Bolívia prevê novos marcos regulatórios em energia até o fim do ano

RIO - O governo boliviano espera promulgar até o fim do ano as novas leis para os setores elétrico e de hidrocarbonetos. Para o vice-ministro de Eletricidade e Energias Alternativas da Bolívia, Roberto Peredo Echazú, no setor elétrico é necessária a criação de um novo marco regulatório, uma vez que até 1º de maio deste ano não havia produção de energia pela Empresa Nacional de Eletrificação (Ende), companhia estatal que agora, depois da nacionalização de quatro empresas privatizadas na década de 90, responde por 71% da geração no país.
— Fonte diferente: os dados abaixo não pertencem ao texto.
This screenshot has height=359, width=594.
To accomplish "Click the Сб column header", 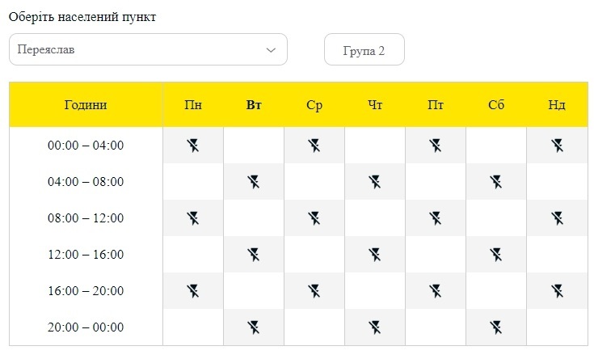I will click(496, 104).
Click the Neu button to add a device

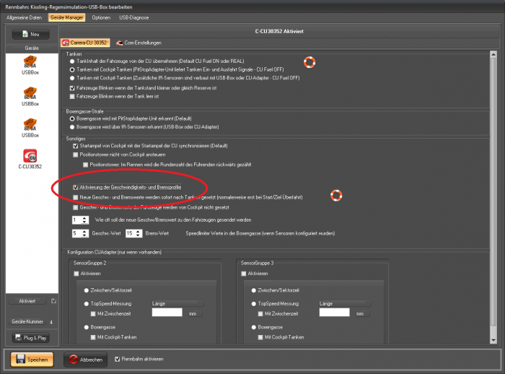point(30,34)
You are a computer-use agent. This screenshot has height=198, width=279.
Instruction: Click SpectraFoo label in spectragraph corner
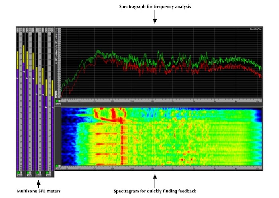(x=255, y=29)
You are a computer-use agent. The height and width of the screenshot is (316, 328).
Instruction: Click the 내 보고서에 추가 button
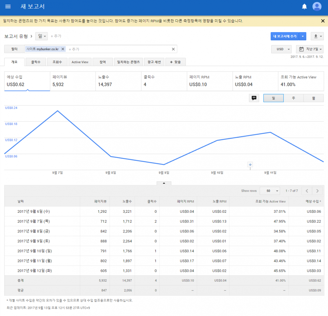pyautogui.click(x=285, y=36)
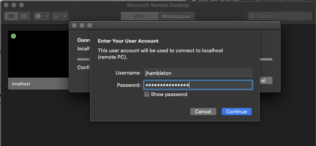This screenshot has width=316, height=146.
Task: Click the Search field in toolbar
Action: coord(279,16)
"A lei atual é de 1994 e vai mudar porque nacionalizamos as empresas distribuidoras e o ordenamento tem que mudar", afirmou Echazú, que participa do Seminário Internacional de Integração Energética Bolívia-Brasil.

Questionado sobre as mudanças previstas no setor de hidrocarbonetos e se essas alterações transformariam as empresas que atuam no país em prestadoras de serviços, Echazú preferiu não opinar, uma vez que não acompanha as discussões do setor de óleo e gás no ministério. Em relação ao segmento elétrico, o vice-ministro acrescentou que o objetivo é mudar a atual configuração da matriz, que tem 60% da geração a partir de termelétricas e 40% de origem hidrelétrica. O objetivo do governo é ter 50% da geração a partir de hidrelétricas, 25% de termelétricas a gás e 25% de outras fontes renováveis em 2025.

Também presente ao encontro, o embaixador boliviano no país, Alberto González, garantiu que a Bolívia tem interesse em vender energia para o Brasil.

"Queremos que a Bolívia seja exportadora de energia e o mercado brasileiro é muito importante para alcançar esse objetivo", disse González, que citou as possibilidades de aproveitamento de potencial hidrelétrico na parte boliviana do rio Madeira e da construção de uma termelétrica na cidade de Puerto Suarez.